Has it really ever progressed much beyond/deeper than Nicklaus' primary philosophy-strategic goal of "eliminating one side [in his case, the left side] of the golf course"? And should it / does it need to progress any further than that, given that the strategy was sound enough to help secure 18 major championships?
Uhhhh, yes.
And "eliminating one side" is bogus anyway.
Eliminating one side is not really bogus. Good players do it all the time, but they do it by adjusting their aim/shape, rather than by changing their shotgun pattern. Everyone has a shotgun pattern. I've discussed this directly with Fawcett. It's a semantics thing.
In other words, if 100 below scratch golfers / pros play a golf hole with water right off the tee and not a single one hits it in the water all day because there's enough room left to not do so, and then you take 100 random 12-cappers and have them play the same hole, many of them will hit the ball in the water,
no matter what they do or where they aim.

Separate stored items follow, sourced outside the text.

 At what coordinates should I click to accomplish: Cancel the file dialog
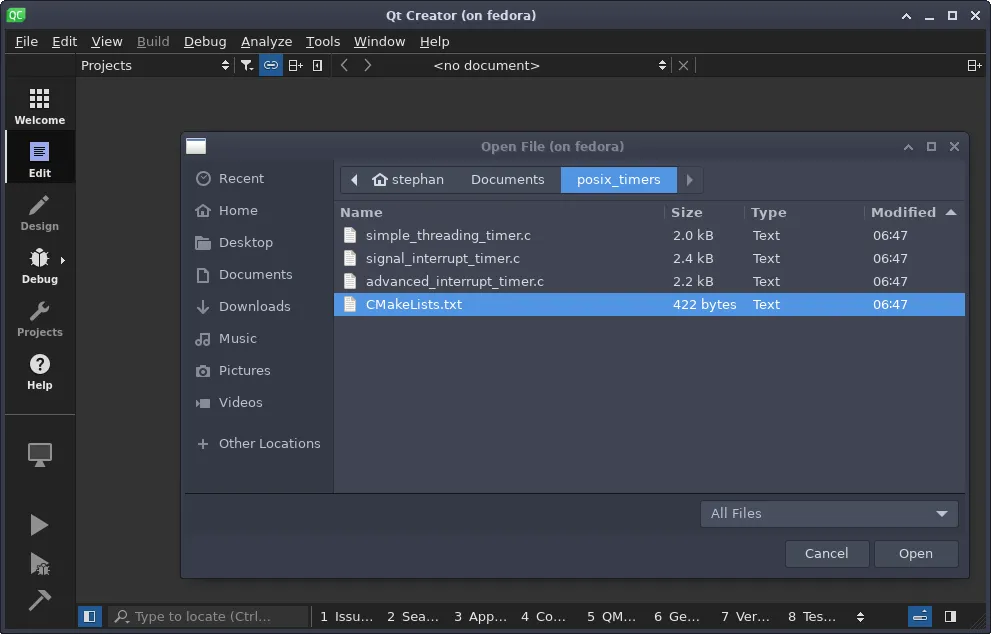[x=826, y=553]
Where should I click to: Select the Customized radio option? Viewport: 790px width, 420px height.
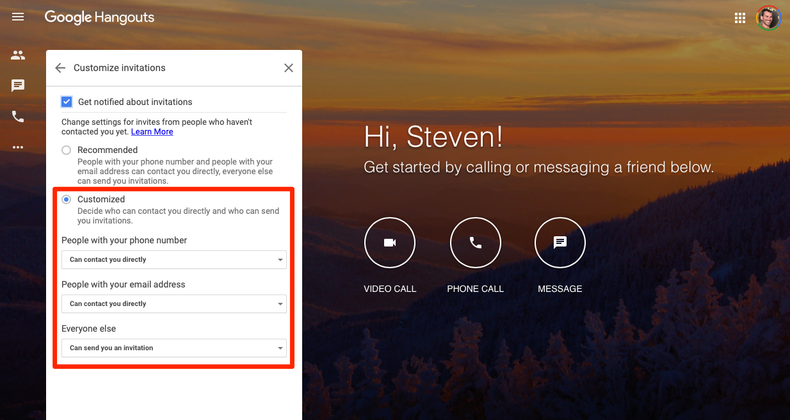point(66,200)
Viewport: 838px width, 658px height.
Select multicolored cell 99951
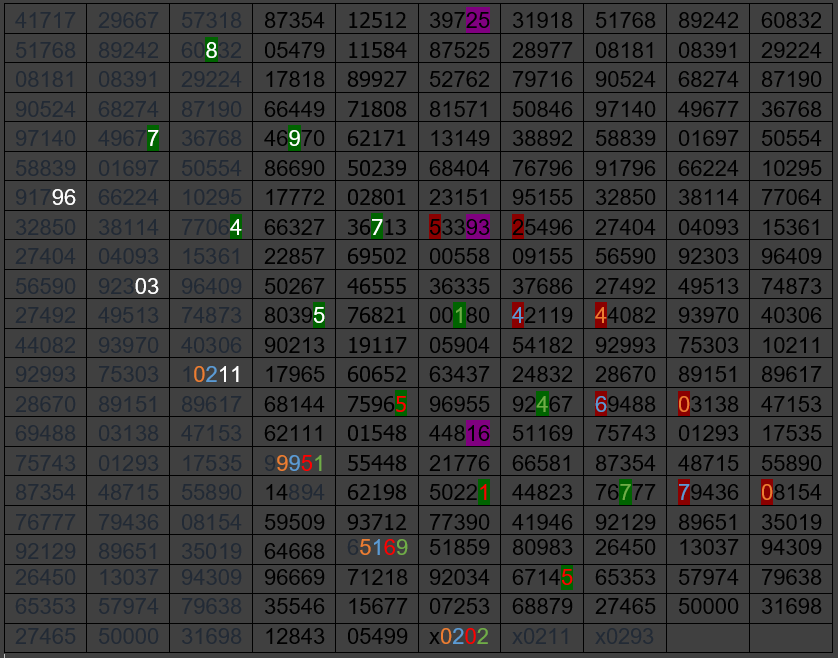pyautogui.click(x=293, y=462)
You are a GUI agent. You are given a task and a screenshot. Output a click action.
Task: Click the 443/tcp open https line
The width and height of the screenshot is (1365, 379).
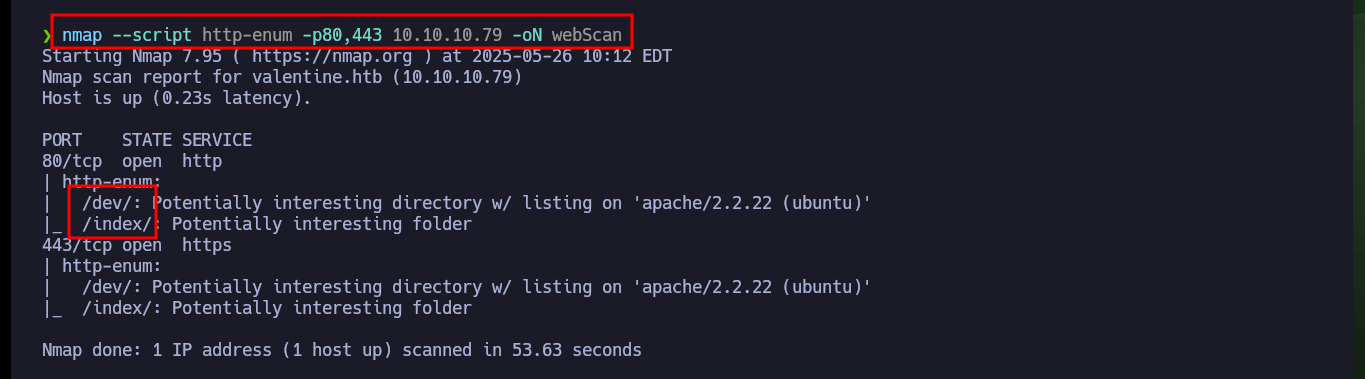pyautogui.click(x=137, y=245)
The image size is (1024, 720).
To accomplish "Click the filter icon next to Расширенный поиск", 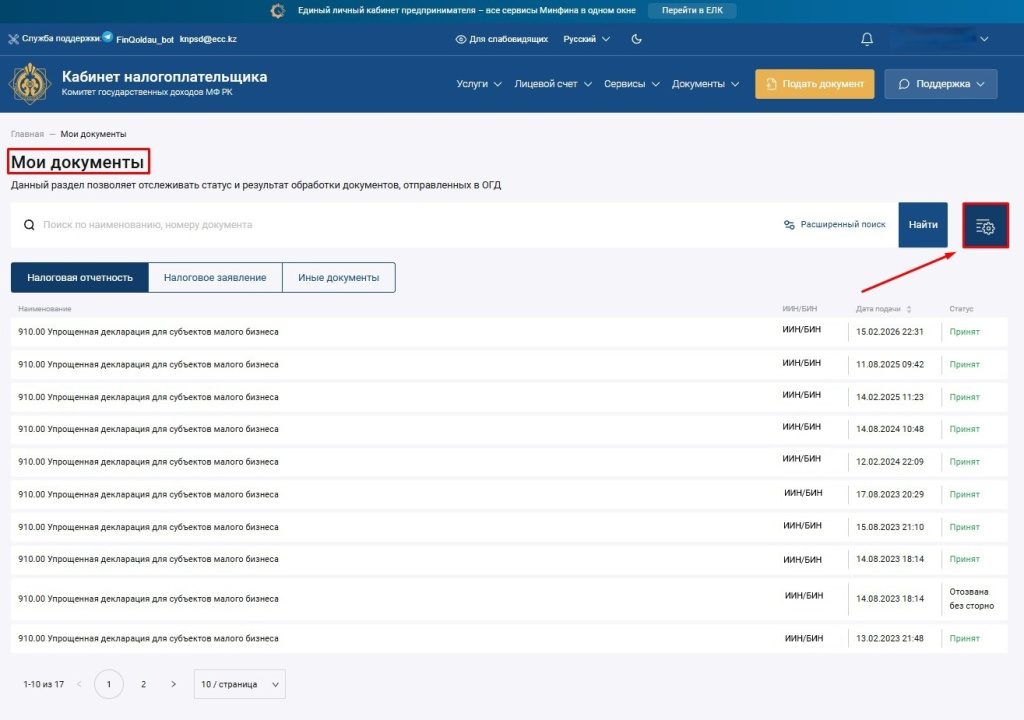I will coord(789,225).
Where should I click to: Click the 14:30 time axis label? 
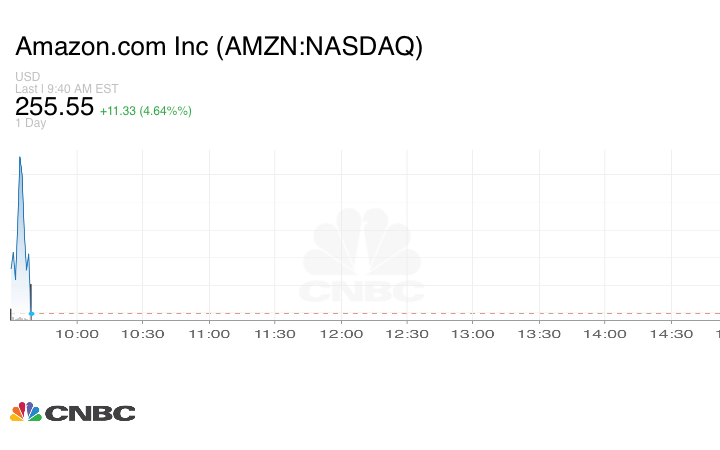click(x=671, y=334)
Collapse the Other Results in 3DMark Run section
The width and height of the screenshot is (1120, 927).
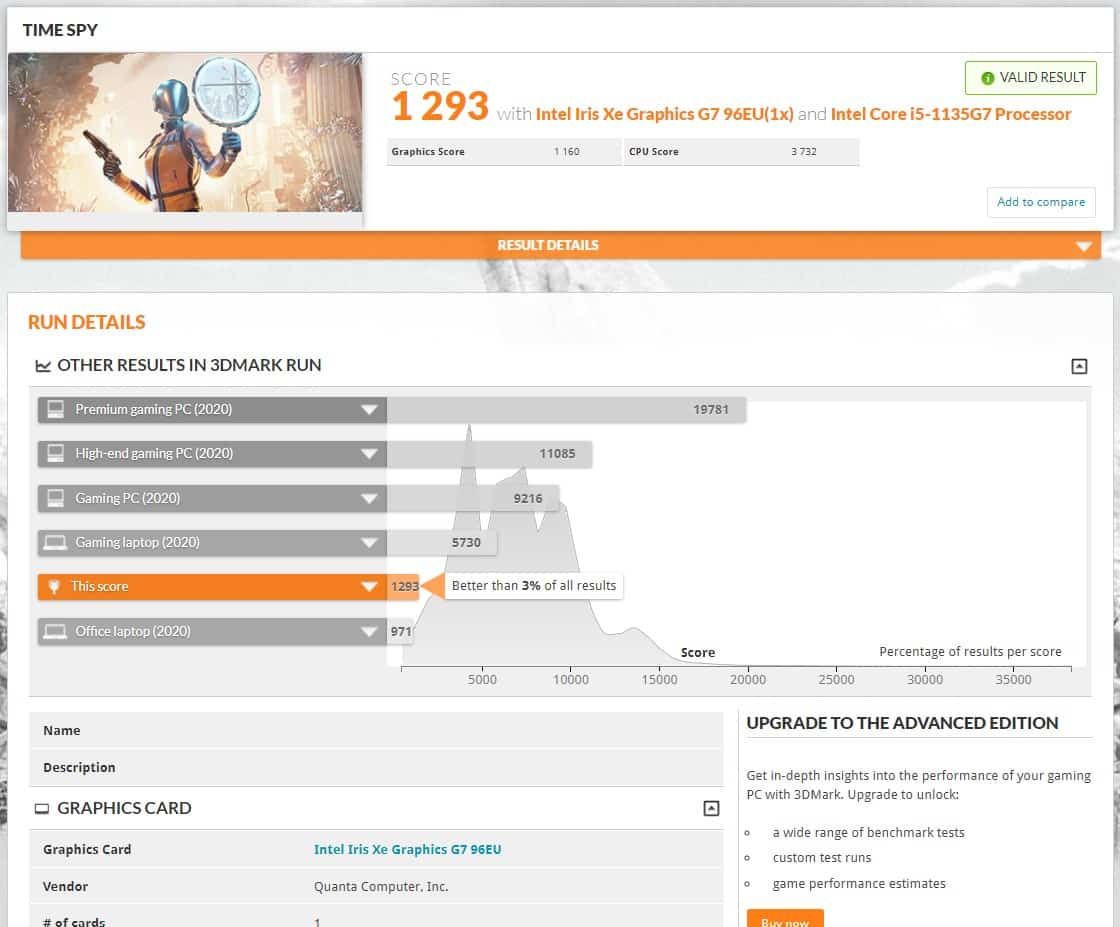click(x=1079, y=366)
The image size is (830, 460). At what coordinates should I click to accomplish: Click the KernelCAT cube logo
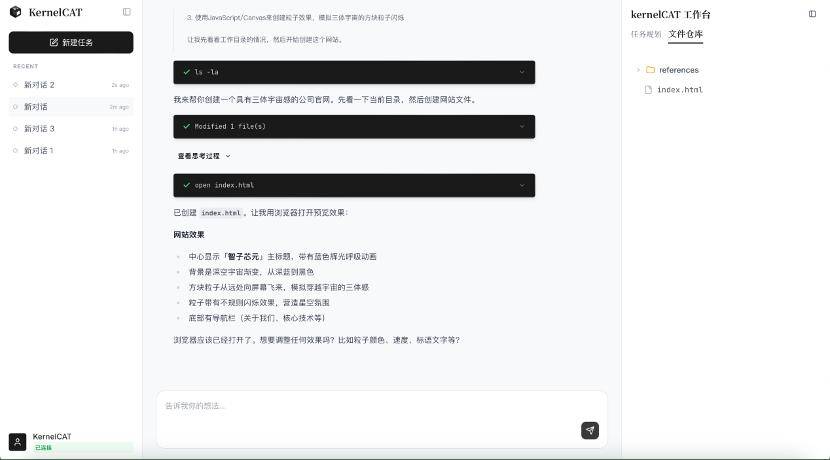(x=16, y=12)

Effectively, the solid players/pros have "taken one side out of play" by completely eliminating the water ball off the tee. Some will do it by aiming farther left and hitting a cut/straight ball. Some will take it down the water line with a draw. But none of them will hit it in the water -- or maybe 1% to 2% depending on the hole.
I asked Fawcett, point blank, if he thought that if you took 100 pros and had they aim directly along a water line, could all 100 of them get the ball to miss the water left, and his answer was, "Yes." His further response though, was that they
could not do that without expanding their left miss considerably in order to do so. And that's absolutely correct also.
But they did, still, "eliminate the right (water) side."